The firm filed a response Thursday in San Francisco Superior Court to a class action brought by former employees seeking damages under the federal WARN Act. The dissolving firm filed the same answer in January to a federal claim filed in the Northern District of California.

The answers say the firm should be excused from its obligations under the WARN Act because they were impossible to fulfill. And because the firm had been seeking capital to keep in business, informing employees would have jeopardized attempts to secure a loan.

And besides, no one thought what happened would happen:

"Thelen's performance was made impracticable without fault of Thelen by the occurrence of an event the nonoccurrence of which was a basic assumption on which the contract was made," the answer said.

Thelen told its employees in late October that it would cease doing business by Dec. 1. Citibank, the only secured creditor, seized the firm's bank accounts and did not allow it to pay employees accrued vacation.

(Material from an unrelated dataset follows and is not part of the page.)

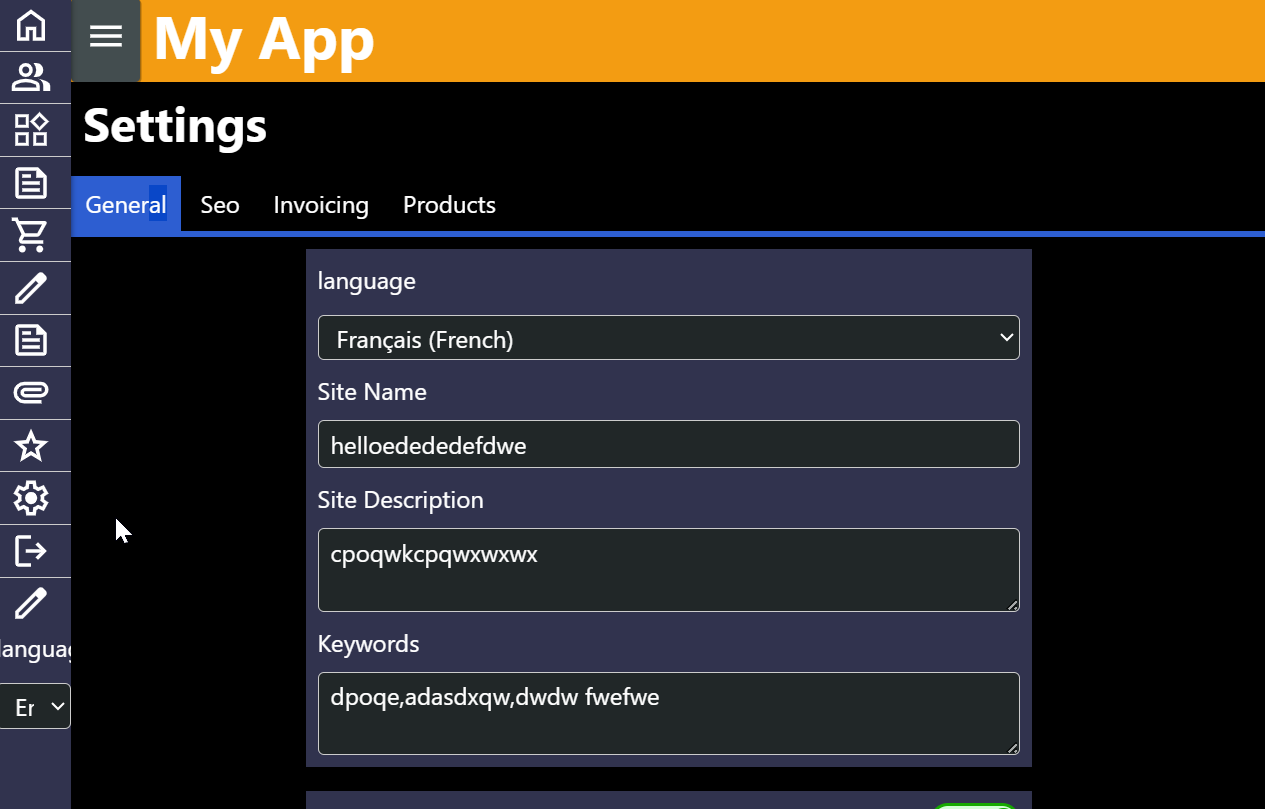The height and width of the screenshot is (809, 1265).
Task: Click the My App header title
Action: pyautogui.click(x=264, y=40)
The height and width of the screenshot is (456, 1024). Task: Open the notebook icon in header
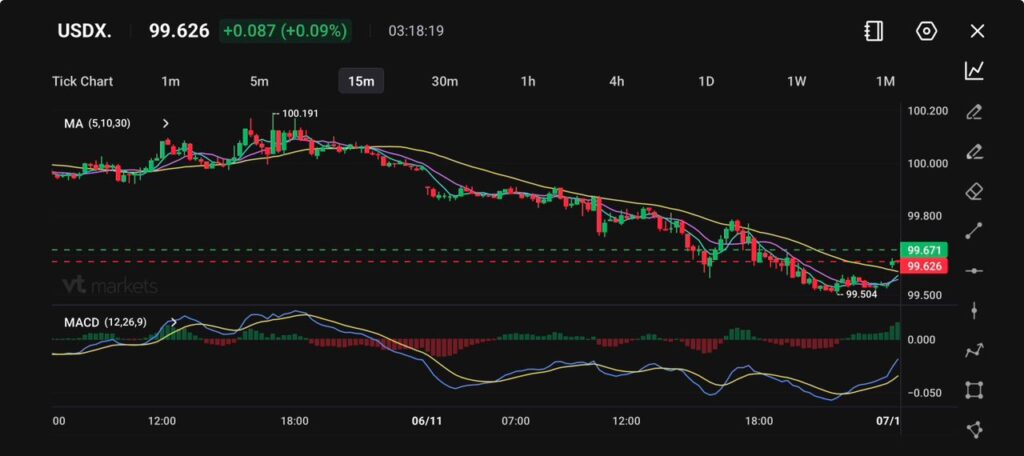pos(873,31)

Steve Blum, who represents plaintiffs in the federal class action, said it's a "copout" to blame the banks. The partners should have ponied up the money for the employees, he said.

"I don't want to get into legal strategy, but there's some liberal case law in the 9th Circuit and we've made no secret of the fact that some of the successor entities, like Nixon Peabody, may be on the hook," Blum said. About 66 Thelen attorneys went to work at Nixon Peabody.

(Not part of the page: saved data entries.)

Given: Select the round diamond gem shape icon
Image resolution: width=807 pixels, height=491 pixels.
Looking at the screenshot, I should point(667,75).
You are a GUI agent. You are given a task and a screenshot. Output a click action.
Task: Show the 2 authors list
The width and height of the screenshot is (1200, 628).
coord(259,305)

"This was a merger where you leave behind that for which you have no use. I don't think you can do that, just cast aside the interest of those employees that have been loyal to you for a number of years and say, 'We have no legal obligations to take care of you.'"

Latham & Watkins partner Wayne Flick, who filed the answer on behalf of Thelen, declined to comment. Cary Kletter, who represents the employees in the state suit, did not return a late call on Friday.

Thelen owed Citibank $60 million when it dissolved. It has paid off about $25 million and is continuing to collect payments, according to bankruptcy partner Peter Gilhuly at Latham & Watkins, who is also representing Thelen.

Blum is also representing former Heller employees in a potential class action against that firm, which filed for bankruptcy in December.